Countries that wished to reprocess U.S.-supplied fuel had to apply for case-by-case approval. If the reprocessing were to be done outside their own borders, they had to apply again for permission for the plutonium to be returned. The procedure was intensely irritating to other countries, not least because, after long delays, permission eventually was always granted.
Nevertheless, it was a good policy. It forced nations with young nuclear programs to look twice and three times at the accepted wisdom that reprocessing was the only way--or even a good way--to dispose of spent fuel. And it led nuclear suppliers to change their policies of exporting reprocessing plants and similar technologies with a very high proliferation risk to non-nuclear weapons states. Sales of reprocessing plants by France and Germany to Pakistan and Brazil, respectively, were canceled, and no similar sales have been made since.

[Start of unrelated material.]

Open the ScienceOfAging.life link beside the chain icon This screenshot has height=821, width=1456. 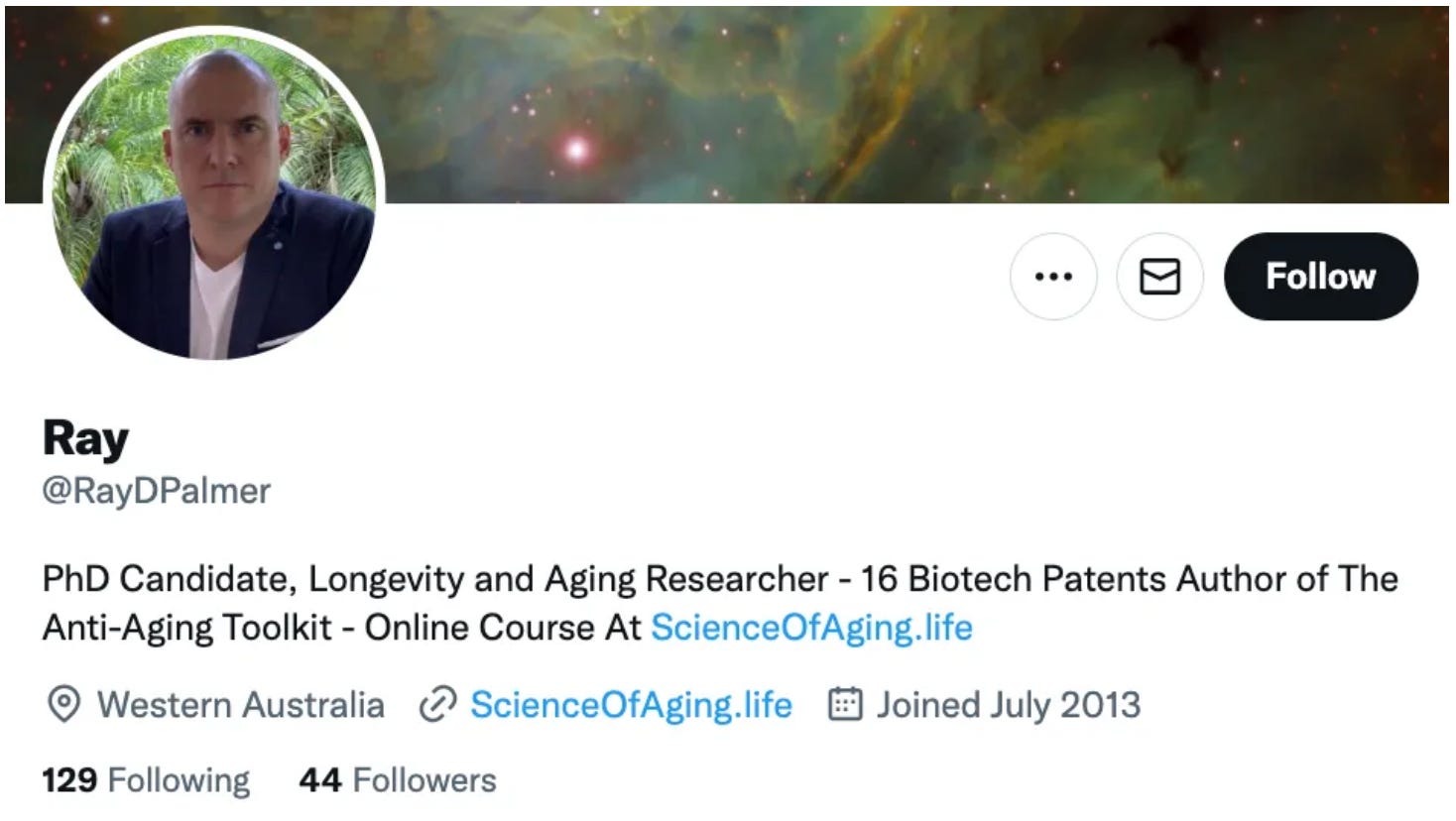631,705
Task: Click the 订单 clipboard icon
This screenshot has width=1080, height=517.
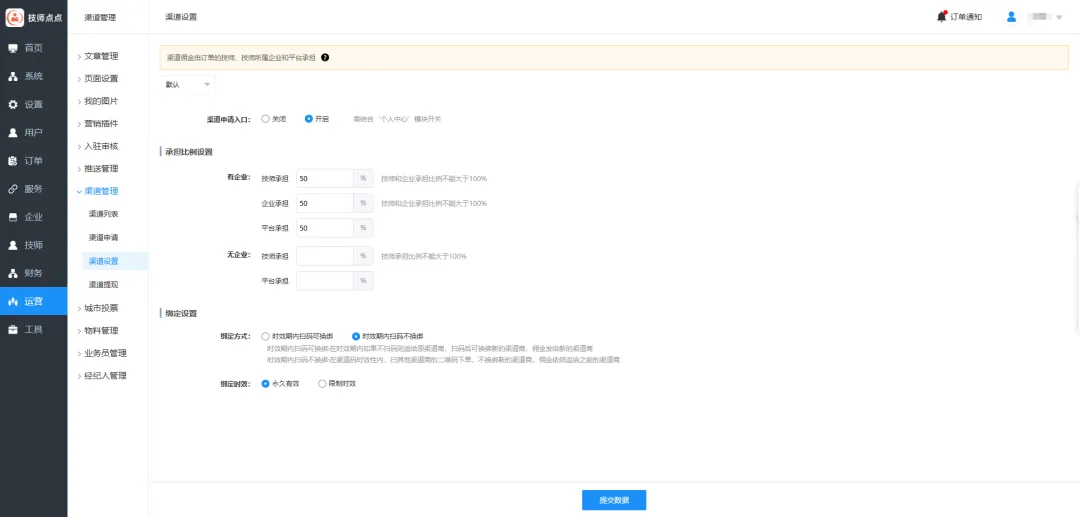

Finally, and most relevant to the actions of the current administration, which has re-embraced reprocessing for the United States, the requirement for case-by-case approval gave this country continuing leverage over the nuclear behavior of those to whom it sold nuclear fuel. That leverage was exercised, to cite one instance, to induce Switzerland to put a stop to certain dangerous exports being made to Pakistan by Swiss companies.
There are decided limits to this sort of leverage. It must be used with great discretion, and when it is used there is no denying that it exacts a political cost. But it is an effective deterrent and, yes, an exercise of power that on occasion can be made to large and good effect. With its new policy, the administration has unilaterally relinquished this tool, and gained nothing in return.